Pixel coordinate grounding data
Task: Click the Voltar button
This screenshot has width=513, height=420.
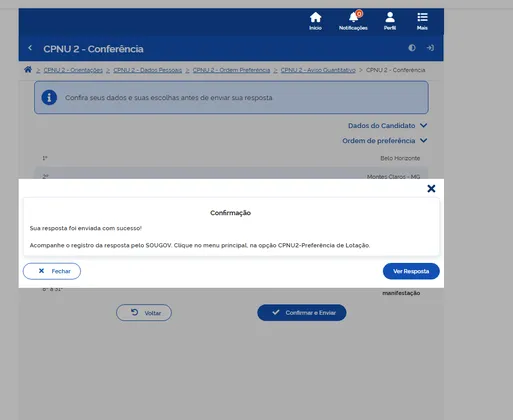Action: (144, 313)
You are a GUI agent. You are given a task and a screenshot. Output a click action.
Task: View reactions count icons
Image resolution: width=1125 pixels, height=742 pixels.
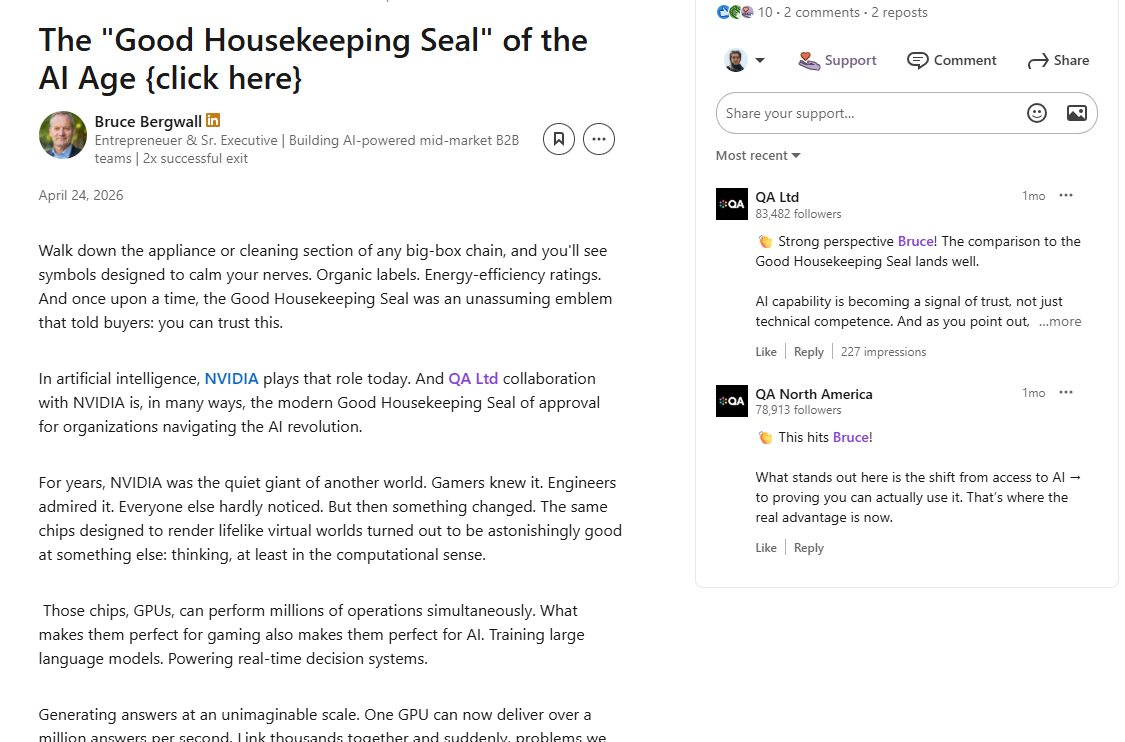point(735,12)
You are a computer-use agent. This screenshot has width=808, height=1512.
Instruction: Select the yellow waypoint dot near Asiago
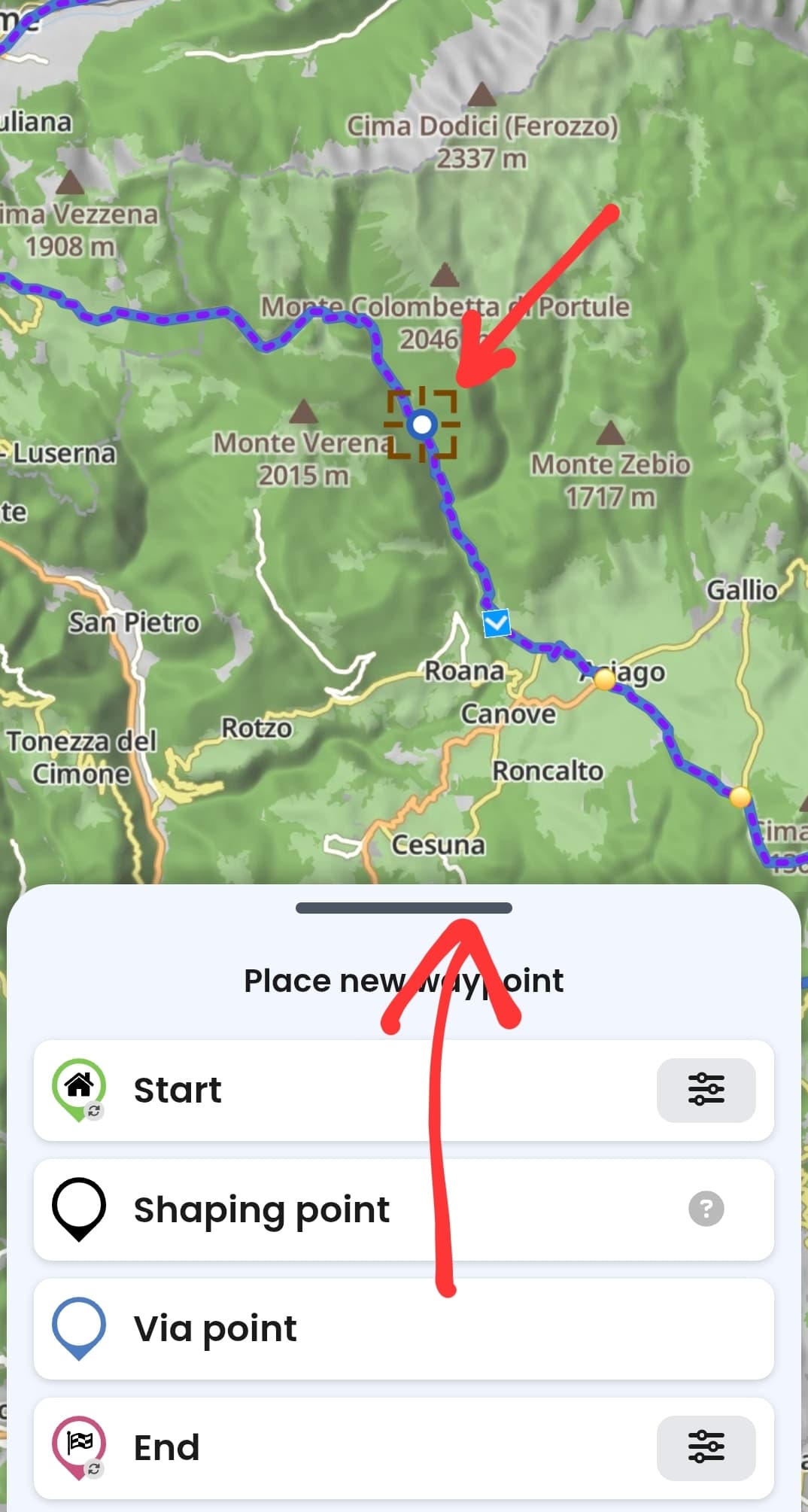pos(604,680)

**Work instructions**.
Reproduce the records above word for word, without the images.

**Answer for the task**.
Task: Click the Voltar button
This screenshot has width=513, height=420.
Action: (144, 313)
You are a GUI agent. You are given a task and a screenshot. Output a click action.
Task: View reactions count icons
Image resolution: width=1125 pixels, height=742 pixels.
point(735,12)
You are a computer-use agent. This screenshot has width=808, height=1512.
Instruction: Select the yellow waypoint dot near Asiago
pos(604,680)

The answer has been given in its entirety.